11. Considerations for Compressor Implementations

Considerations for Compressor Implementations

Since the intent of this document is to define the brotli compressed data format without reference to any particular compression algorithm, the material in this section is not part of the definition of the format, and a compressor need not follow it in order to be compliant.

11.1. Trivial Compressor

In this section, we present a very simple algorithm that produces a valid brotli stream representing an arbitrary sequence of uncompressed bytes in the form of the following C++ language function.

     string BrotliCompressTrivial(const string& u) \{
        if (u.empty()) \{
           return string(1, 6);
        \}
        int i;
        string c;
        c.append(1, 12);
        for (i = 0; i + 65535 &lt; u.size(); i += 65536) \{
           c.append(1, 248);
           c.append(1, 255);
           c.append(1, 15);
           c.append(&u[i], 65536);
        \}
        if (i &lt; u.size()) \{
           int r = u.size() - i - 1;
           c.append(1, (r & 31) &lt;&lt; 3);
           c.append(1, r >> 5);
           c.append(1, 8 + (r >> 13));
           c.append(&u[i], r + 1);
        \}
        c.append(1, 3);
        return c;
     \}

Note that this simple algorithm does not actually compress data, that is, the brotli representation will always be bigger than the original, but it shows that every sequence of N uncompressed bytes can be represented with a valid brotli stream that is not longer than N + (3 * (N >> 16) + 5) bytes.

11.2. Aligning Compressed Meta-Blocks to Byte Boundaries

As described in Section 9, only those meta-blocks that immediately follow an uncompressed meta-block or a metadata meta-block are guaranteed to start on a byte boundary. In some applications, it might be required that every non-metadata meta-block starts on a byte boundary. This can be achieved by appending an empty metadata meta- block after every non-metadata meta-block that does not end on a byte boundary.

11.3. Creating Self-Contained Parts within the Compressed Data

In some encoder implementations, it might be required to make a sequence of bytes within a brotli stream self-contained, that is, such that they can be decompressed independently from previous parts of the compressed data. This is a useful feature for three reasons. First, if a large compressed file is damaged, it is possible to recover some of the file after the damage. Second, it is useful when doing differential transfer of compressed data. If a sequence of uncompressed bytes is unchanged and compressed independently from previous data, then the compressed representation may also be unchanged and can therefore be transferred very cheaply. Third, if sequences of uncompressed bytes are compressed independently, it allows for parallel compression of these byte sequences within the same file, in addition to parallel compression of multiple files.
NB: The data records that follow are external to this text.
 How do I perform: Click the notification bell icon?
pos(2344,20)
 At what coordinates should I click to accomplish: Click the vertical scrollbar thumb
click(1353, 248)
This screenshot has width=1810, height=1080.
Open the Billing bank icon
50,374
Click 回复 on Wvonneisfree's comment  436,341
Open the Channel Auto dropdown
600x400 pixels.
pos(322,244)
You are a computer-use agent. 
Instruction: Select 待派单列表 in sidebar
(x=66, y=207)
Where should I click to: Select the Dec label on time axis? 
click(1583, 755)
Given two sequences of uncompressed bytes, U0 and U1, we will now describe how to create two sequences of compressed bytes, C0 and C1, such that the concatenation of C0 and C1 is a valid brotli stream, and that C0 and C1 (together with the first byte of C0 that contains the window size) can be decompressed independently from each other to U0 and U1.

When compressing the byte sequence U0 to produce C0, we can use any compressor that works on the complete set of uncompressed bytes U0, with the following two changes. First, the ISLAST bit of the last meta-block of C0 must not be set. Second, C0 must end at a byte- boundary, which can be ensured by appending an empty metadata meta- block to it, as in Section 11.2.

When compressing the byte sequence U1 to produce C1, we can use any compressor that starts a new meta-block at the beginning of U1 within the U0+U1 input stream, with the following two changes. First, backward distances in C1 must not refer to static dictionary words or uncompressed bytes in U0. Even if a sequence of bytes in U1 would match a static dictionary word, or a sequence of bytes that overlaps U0, the compressor must represent this sequence of bytes with a combination of literal insertions and backward references to bytes in U1 instead. Second, the ring buffer of last four distances must be replenished first with distances in C1 before using it to encode other distances in C1. Note that both compressors producing C0 and C1 have to use the same window size, but the stream header is emitted only by the compressor that produces C0.

Note that this method can be easily generalized to more than two sequences of uncompressed bytes.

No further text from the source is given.